Hardy's Paradox and Measurement-disturbance Relations

TL;DR

This paper links Hardy's paradox to measurement-disturbance relations, showing how their interplay explains the inconsistency with local realism and simplifies experimental tests involving entanglement and non-commuting measurements.

Contribution

It establishes a quantitative relation between Hardy's paradox and measurement-disturbance relations, clarifying the role of conditional measurements in local realism violations.

Findings

Hardy's paradox relates to measurement-disturbance breaking.

Simplified experimental test of local realism proposed.
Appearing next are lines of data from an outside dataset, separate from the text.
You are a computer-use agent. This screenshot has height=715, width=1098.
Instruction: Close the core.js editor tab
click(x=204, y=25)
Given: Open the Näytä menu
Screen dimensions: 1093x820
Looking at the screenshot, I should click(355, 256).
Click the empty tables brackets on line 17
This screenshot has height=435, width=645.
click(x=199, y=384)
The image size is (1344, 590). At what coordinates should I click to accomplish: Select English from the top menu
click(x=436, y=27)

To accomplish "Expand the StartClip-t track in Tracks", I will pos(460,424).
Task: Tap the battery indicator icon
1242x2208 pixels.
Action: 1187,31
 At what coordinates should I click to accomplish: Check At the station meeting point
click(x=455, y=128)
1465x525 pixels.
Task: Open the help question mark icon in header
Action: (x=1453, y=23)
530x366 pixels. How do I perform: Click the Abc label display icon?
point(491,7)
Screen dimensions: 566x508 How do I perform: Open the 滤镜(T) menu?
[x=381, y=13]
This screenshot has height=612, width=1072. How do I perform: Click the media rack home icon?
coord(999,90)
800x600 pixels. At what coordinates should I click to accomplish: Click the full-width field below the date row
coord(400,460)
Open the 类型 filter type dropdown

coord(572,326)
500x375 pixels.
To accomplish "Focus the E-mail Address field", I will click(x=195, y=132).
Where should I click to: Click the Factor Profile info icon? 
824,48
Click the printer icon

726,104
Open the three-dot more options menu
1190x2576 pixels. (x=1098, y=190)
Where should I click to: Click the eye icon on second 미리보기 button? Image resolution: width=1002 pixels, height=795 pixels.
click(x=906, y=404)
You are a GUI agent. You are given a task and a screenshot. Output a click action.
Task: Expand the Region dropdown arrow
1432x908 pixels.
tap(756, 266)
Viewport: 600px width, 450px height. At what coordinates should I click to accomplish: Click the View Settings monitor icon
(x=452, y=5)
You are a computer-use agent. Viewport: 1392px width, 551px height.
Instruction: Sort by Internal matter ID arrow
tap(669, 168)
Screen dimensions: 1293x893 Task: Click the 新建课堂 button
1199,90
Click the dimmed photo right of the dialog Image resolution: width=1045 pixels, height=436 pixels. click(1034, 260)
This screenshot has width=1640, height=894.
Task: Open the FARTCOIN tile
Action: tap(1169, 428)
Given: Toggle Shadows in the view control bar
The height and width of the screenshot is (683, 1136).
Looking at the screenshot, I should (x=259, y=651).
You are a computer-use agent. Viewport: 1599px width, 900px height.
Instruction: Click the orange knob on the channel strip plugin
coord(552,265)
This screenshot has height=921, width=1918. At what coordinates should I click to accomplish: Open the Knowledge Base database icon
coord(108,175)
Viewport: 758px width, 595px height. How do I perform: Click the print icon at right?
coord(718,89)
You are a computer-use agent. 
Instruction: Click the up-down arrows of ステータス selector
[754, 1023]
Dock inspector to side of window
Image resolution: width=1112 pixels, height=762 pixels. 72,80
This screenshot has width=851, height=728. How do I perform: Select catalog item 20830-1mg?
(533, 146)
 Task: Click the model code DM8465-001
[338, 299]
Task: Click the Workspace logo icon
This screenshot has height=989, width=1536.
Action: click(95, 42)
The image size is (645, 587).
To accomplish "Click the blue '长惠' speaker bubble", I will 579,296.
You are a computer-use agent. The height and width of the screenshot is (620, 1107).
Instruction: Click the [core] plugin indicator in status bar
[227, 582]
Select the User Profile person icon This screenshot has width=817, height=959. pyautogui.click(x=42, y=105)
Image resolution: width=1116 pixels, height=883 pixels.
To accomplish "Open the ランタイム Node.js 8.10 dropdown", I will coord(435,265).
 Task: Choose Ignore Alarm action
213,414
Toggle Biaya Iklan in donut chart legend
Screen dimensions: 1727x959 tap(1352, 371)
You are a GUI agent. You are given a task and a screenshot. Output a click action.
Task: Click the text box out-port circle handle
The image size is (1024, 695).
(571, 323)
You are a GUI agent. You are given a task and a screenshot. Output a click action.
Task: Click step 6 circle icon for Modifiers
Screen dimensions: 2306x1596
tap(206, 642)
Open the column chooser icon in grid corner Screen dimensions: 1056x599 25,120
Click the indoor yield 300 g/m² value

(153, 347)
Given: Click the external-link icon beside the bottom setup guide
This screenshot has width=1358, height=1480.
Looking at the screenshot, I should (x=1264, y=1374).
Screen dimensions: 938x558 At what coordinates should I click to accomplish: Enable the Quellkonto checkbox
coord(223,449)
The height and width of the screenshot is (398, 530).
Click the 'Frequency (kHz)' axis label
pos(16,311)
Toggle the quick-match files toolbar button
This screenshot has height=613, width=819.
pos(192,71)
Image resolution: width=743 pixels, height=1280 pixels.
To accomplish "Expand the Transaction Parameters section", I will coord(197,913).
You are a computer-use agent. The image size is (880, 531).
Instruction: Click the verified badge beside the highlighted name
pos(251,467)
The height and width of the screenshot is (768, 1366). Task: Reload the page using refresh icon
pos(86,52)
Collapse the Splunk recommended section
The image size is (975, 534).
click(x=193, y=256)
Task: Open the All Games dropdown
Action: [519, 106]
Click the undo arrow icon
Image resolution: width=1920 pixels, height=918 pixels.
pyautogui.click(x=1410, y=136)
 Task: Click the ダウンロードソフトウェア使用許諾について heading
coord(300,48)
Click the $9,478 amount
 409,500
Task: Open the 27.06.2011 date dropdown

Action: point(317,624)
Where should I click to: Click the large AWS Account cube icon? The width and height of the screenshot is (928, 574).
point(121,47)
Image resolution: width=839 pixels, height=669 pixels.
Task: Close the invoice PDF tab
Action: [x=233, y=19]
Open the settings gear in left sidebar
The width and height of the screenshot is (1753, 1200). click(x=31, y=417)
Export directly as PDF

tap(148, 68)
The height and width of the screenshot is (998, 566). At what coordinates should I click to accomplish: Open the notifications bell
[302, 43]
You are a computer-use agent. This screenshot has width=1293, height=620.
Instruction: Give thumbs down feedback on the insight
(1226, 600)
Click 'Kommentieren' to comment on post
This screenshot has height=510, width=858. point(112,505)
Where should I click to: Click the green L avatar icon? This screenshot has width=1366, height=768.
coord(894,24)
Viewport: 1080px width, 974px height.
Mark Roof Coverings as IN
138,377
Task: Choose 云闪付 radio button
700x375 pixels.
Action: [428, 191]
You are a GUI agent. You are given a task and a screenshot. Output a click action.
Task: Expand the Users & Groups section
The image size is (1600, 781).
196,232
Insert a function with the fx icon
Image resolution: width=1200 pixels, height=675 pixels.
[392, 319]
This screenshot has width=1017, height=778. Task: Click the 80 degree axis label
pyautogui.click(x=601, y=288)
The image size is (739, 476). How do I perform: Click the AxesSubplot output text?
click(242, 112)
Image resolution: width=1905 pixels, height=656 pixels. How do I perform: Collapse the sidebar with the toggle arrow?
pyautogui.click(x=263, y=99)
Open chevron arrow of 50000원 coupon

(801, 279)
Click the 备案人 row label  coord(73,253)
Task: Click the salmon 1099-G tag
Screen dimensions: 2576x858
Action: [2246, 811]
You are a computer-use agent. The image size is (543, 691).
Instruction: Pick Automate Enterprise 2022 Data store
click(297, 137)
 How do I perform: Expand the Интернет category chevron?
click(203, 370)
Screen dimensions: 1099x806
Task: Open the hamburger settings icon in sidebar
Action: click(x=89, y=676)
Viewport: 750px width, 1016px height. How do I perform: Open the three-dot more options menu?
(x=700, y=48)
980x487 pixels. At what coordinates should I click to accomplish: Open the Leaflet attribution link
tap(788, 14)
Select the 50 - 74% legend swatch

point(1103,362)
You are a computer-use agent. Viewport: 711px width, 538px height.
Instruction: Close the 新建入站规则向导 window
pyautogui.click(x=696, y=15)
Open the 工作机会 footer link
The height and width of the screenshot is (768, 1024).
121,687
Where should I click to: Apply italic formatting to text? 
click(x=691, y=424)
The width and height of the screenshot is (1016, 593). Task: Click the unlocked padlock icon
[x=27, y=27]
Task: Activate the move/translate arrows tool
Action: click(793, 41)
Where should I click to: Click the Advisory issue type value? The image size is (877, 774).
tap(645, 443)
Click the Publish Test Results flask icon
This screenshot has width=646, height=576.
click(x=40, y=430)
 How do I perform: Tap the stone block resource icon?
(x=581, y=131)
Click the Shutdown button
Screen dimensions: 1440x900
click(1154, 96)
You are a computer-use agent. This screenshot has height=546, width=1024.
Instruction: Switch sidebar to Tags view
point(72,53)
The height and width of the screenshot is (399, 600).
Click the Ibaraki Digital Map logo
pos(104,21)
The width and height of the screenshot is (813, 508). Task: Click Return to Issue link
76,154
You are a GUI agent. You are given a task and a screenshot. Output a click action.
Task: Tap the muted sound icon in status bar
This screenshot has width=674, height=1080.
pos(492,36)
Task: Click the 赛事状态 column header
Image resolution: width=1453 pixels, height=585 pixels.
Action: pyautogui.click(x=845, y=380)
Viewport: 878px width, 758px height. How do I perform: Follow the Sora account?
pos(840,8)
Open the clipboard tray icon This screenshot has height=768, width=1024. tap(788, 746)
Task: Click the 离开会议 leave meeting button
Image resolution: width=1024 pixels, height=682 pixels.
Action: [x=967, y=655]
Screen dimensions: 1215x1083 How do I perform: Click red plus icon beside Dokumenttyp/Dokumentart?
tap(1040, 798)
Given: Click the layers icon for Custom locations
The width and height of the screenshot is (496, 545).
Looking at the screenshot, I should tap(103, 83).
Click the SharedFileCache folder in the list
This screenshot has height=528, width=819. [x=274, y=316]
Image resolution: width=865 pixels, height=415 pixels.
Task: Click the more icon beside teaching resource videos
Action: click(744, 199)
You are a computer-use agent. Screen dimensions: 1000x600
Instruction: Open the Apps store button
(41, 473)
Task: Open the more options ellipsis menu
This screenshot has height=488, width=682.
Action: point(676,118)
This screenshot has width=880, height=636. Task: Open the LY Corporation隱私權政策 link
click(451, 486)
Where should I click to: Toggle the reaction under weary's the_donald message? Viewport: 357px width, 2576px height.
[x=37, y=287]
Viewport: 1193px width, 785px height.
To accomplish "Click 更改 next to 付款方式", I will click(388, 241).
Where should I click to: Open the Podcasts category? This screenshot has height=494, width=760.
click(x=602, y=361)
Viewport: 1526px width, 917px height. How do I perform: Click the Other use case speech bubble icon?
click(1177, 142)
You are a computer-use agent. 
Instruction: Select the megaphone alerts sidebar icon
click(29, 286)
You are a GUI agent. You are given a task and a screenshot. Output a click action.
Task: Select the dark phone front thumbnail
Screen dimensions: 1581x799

Analysis enhances understanding of entanglement and measurement disturbance.

Abstract

We establish a quantitative relation between Hardy's paradox and the breaking of uncertainty principle in the sense of measurement-disturbance relations in the conditional measurement of non-commuting operators. The analysis of the inconsistency of local realism with entanglement by Hardy is simplified if this breaking of measurement-disturbance relations is taken into account, and a much simplified experimental test of local realism is illustrated in the framework of Hardy's thought experiment. The essence of Hardy's model is identified as a combination of two conditional measurements, which give rise to definite eigenvalues to two non-commuting operators simultaneously in hidden-variables models. Better understanding of the intimate interplay of entanglement and measurement-disturbance is crucial in the current discussions of Hardy's paradox using the idea of weak measurement, which is based on a general analysis of measurement-disturbance relations.